### INFORMATION SUPPLIED
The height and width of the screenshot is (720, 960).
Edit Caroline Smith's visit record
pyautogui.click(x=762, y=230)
######
### INFORMATION SUPPLIED
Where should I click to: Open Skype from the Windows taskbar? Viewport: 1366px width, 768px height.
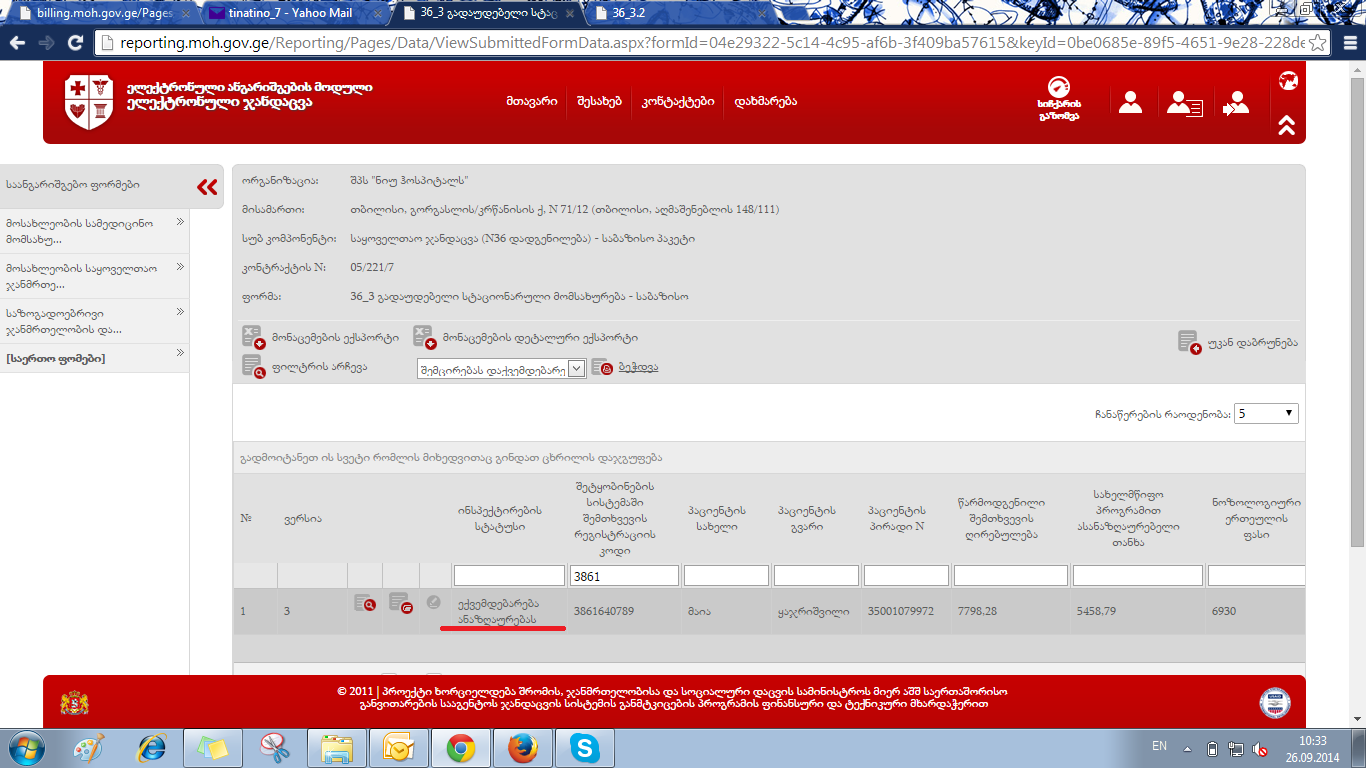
######
### INFORMATION SUPPLIED
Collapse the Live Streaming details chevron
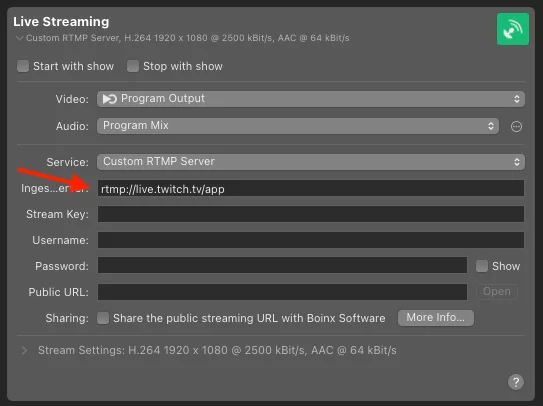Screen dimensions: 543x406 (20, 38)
######
(TASK ITEM) Return the lines above that include the string "width".

(THE ANSWER)
The height and width of the screenshot is (720, 960).
Where should I click to: Open Skype from the Windows taskbar? Viewport: 1366px width, 768px height.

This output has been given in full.